Non è stato fatto già qualche passo avanti?
«Questa crisi non si risolve con ritocchi marginali. Serve un cambio radicale di prospettiva. Le banche devono essere regolate, la finanza rallentata, servono restrizioni ai movimenti degli azionisti. Aumentare solo la riserva di capitale per le banche può aiutare, ma non cambia il quadro di insieme».
Lei critica la turbofinanza. Non ha reso più efficiente il sistema?
«La finanza deve essere più liquida degli altri mercati, è indispensabile che sia più veloce per guardare avanti, ma il gap oggi è troppo alto. Gli algoritmi computerizzati possono spostare montagne di denaro in un nanosecondo, mentre per far crescere un'azienda ci vuole il sudore di un decennio. Negli anni Settanta la durata media di una proprietà azionaria era 5 anni. Oggi siamo a 7 mesi».

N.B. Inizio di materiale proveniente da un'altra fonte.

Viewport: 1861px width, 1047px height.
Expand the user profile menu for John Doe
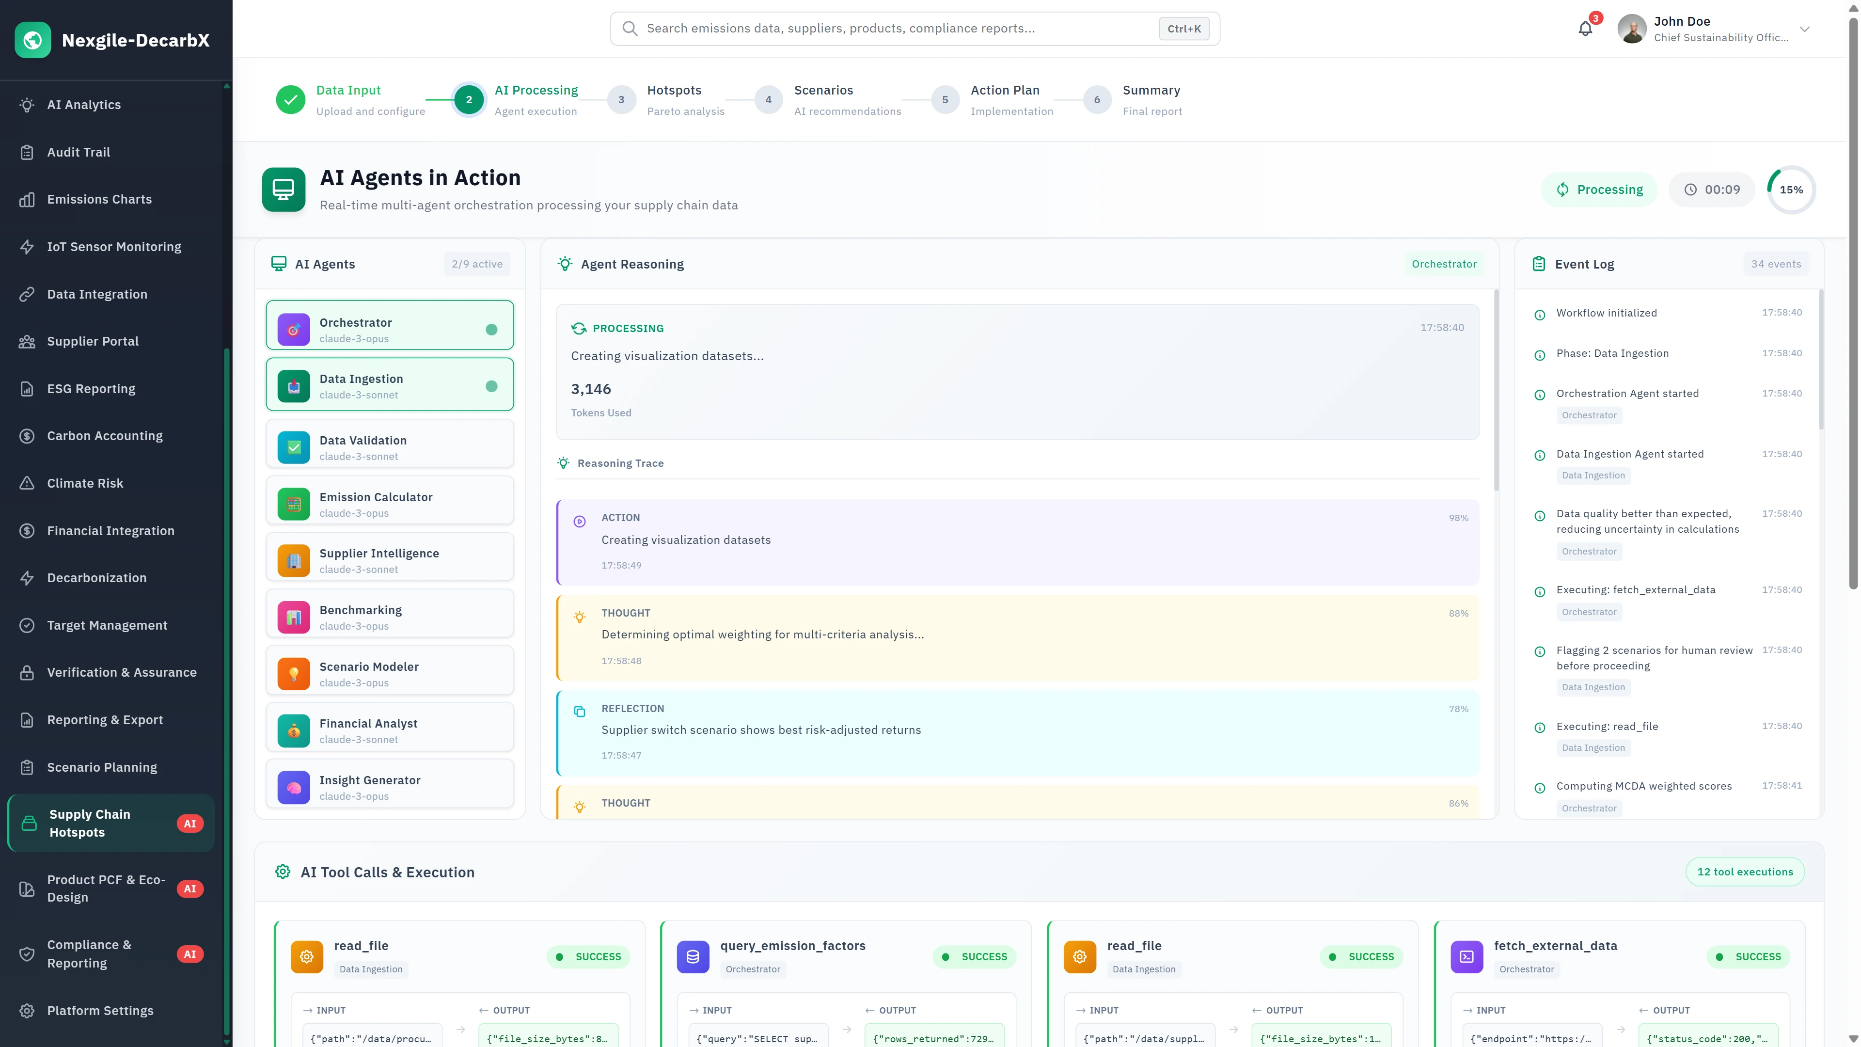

In Inghilterra è scoppiata la 'primavera dell'azionista'. E' un bene?
«Certo, è positivo che quegli amministratori delegati per troppo tempo isolati nelle loro bolle di superbonus siano costretti a scendere coi piedi per terra dalle stesse forze del mercato. Ma occorre riconoscere che troppo spesso c'è stata negli ultimi anni un'alleanza insana tra azionisti e manager a scapito degli altri stakeholder: lavoratori e fornitori dell'indotto i cui redditi sono stati spremuti».
Perché l'Asia corre? Il futuro è il capitalismo di Stato cinese?

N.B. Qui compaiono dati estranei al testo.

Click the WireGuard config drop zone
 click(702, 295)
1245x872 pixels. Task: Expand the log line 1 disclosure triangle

«Il segreto di questi Paesi, la Cina ma anche stati liberi come la Corea del Sud, è che hanno trovato il modo di fare investimenti di lungo periodo, pensi alle infrastrutture, proteggendo il mercato interno. Nel 1955 gli Stati uniti producevano 7 milioni di auto, e la General Motors la metà. Nello stesso anno le industrie giapponesi arrivavano a malapena a 75mila. Guardi lei qual è il quadro ora. L'industria giapponese è stata protetta inizialmente dalle tariffe e la finanza gli ha dato tempo per crescere».

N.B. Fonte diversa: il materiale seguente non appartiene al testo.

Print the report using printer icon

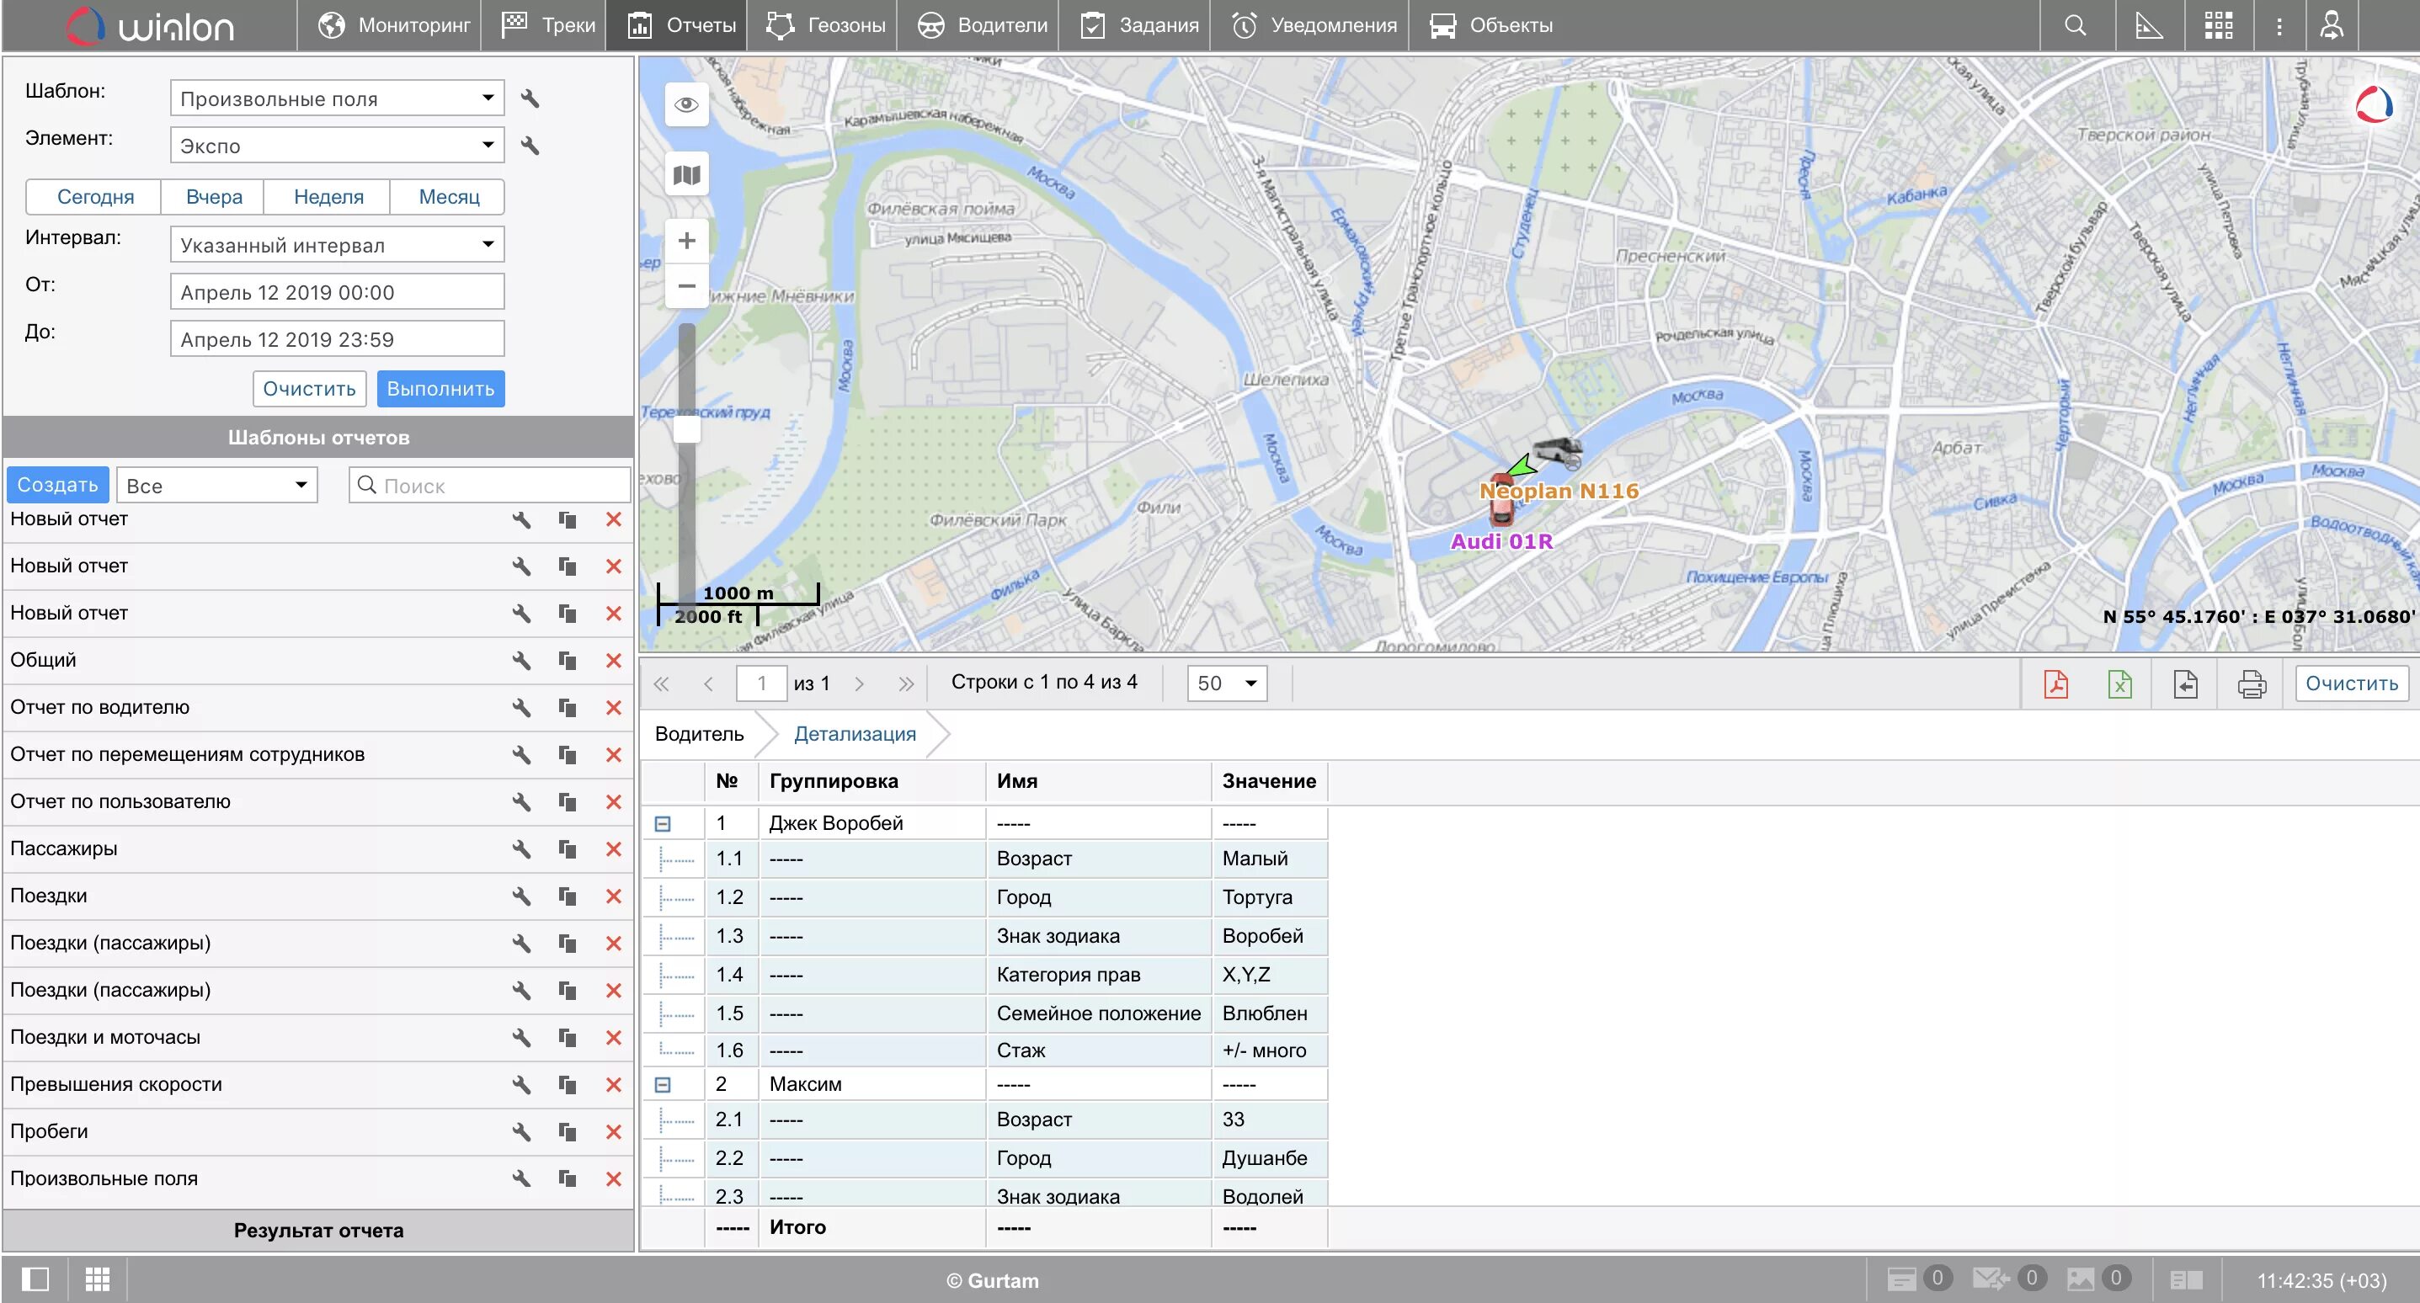point(2251,683)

Parlando di segreti del capitalismo lei dice pure che l'educazione non è un passaporto per la ricchezza e il protezionismo non sempre un male. Conferma?
«Attenzione: non sono contro l'educazione che è un mezzo fondamentale per la realizzazione di sé. Avverto che per generare crescita deve essere in linea con la struttura produttiva di un Paese. Quanto al protezionismo: sì, non ho paura di ripeterlo. Ci servirebbe un protezionismo asimmetrico: pochissimo per i Paesi più avanzati, di più per quelli in via di sviluppo. Invece impera il doppio standard di quelli che ho chiamato "i cattivi samaritani" ».
Cioè?
«Pretendono che tutti si aprano al libero scambio. Ma dietro gli slogan cdi questo trentennio c'è sempre il consenso dei potenti. L'idea individualista di chi si aspetta il peggio dagli altri e il meglio da sé. I socialisti sbagliavano a dire che la società è responsabile di tutto. Ma non credo nemmeno alla favola di Disney per cui se veramente vuoi ce la puoi fare. Le cito una battuta di Warren Buffett: 'credo che la società sia responsabile di molti dei soldi che ho guadagnato. Se mi cacciaste in Bangladesh o in qualche altro posto, scoprireste quanto può produrre questo talento nel terreno sbagliato».